===== DATA UNDER STUDY =====

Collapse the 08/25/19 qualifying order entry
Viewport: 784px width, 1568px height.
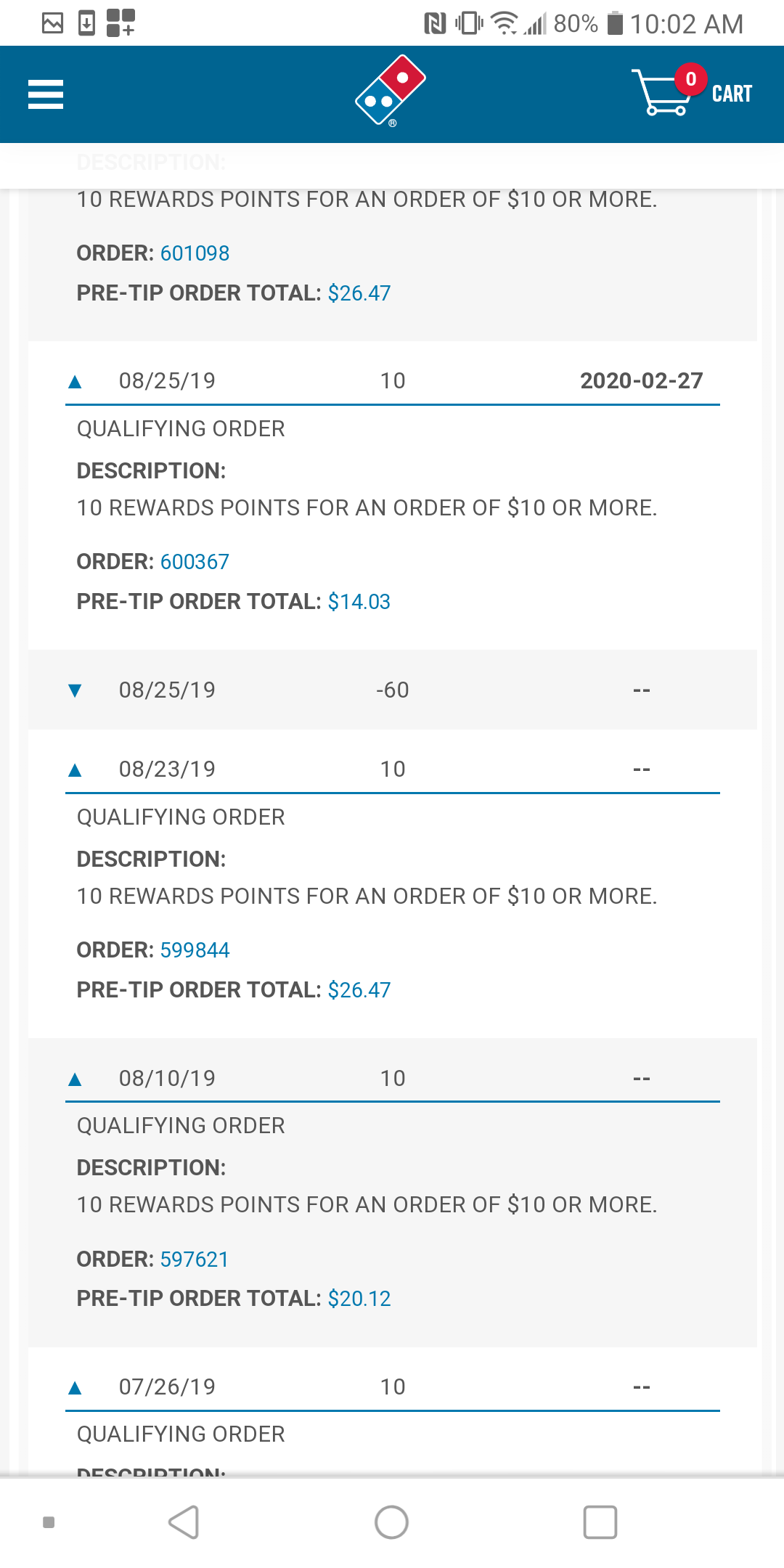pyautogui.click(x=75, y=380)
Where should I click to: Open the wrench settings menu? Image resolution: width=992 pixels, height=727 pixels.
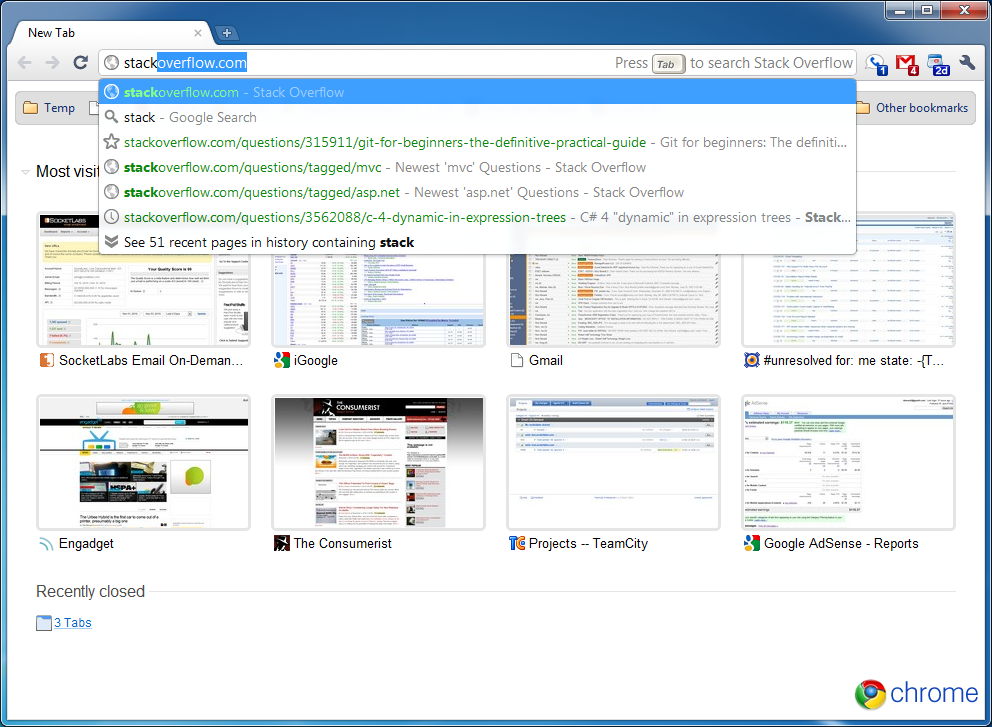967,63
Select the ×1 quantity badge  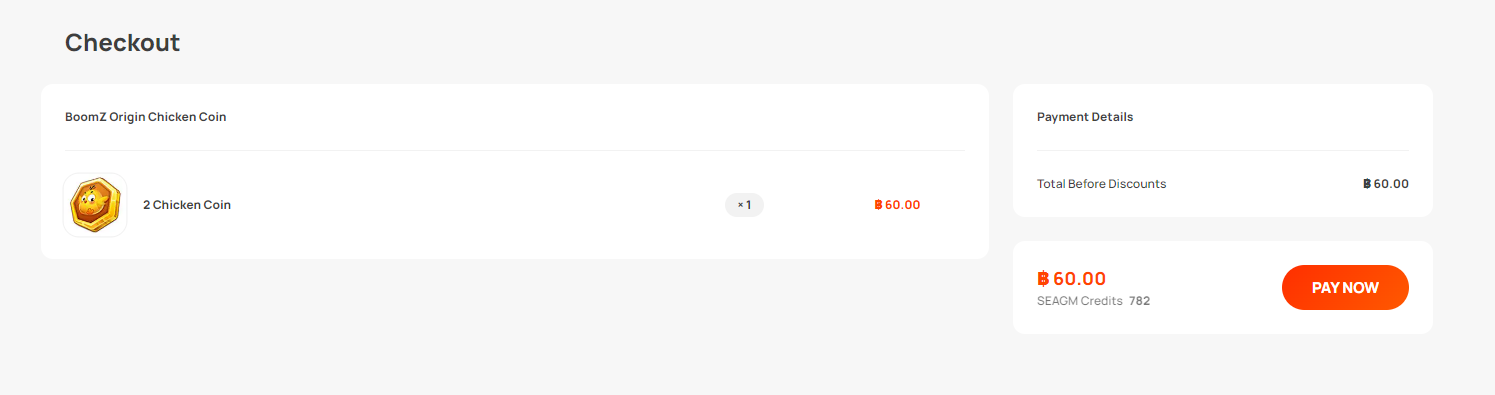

=====

*AIM OF THE TASK*
The pictures should not be reproduced; quote all of the other material exactly.

*REPLY TO THE TASK*
Collapse the 08/25/19 qualifying order entry
Viewport: 784px width, 1568px height.
pyautogui.click(x=75, y=380)
Where should I click to: Open the wrench settings menu? Image resolution: width=992 pixels, height=727 pixels.
967,63
Select the ×1 quantity badge  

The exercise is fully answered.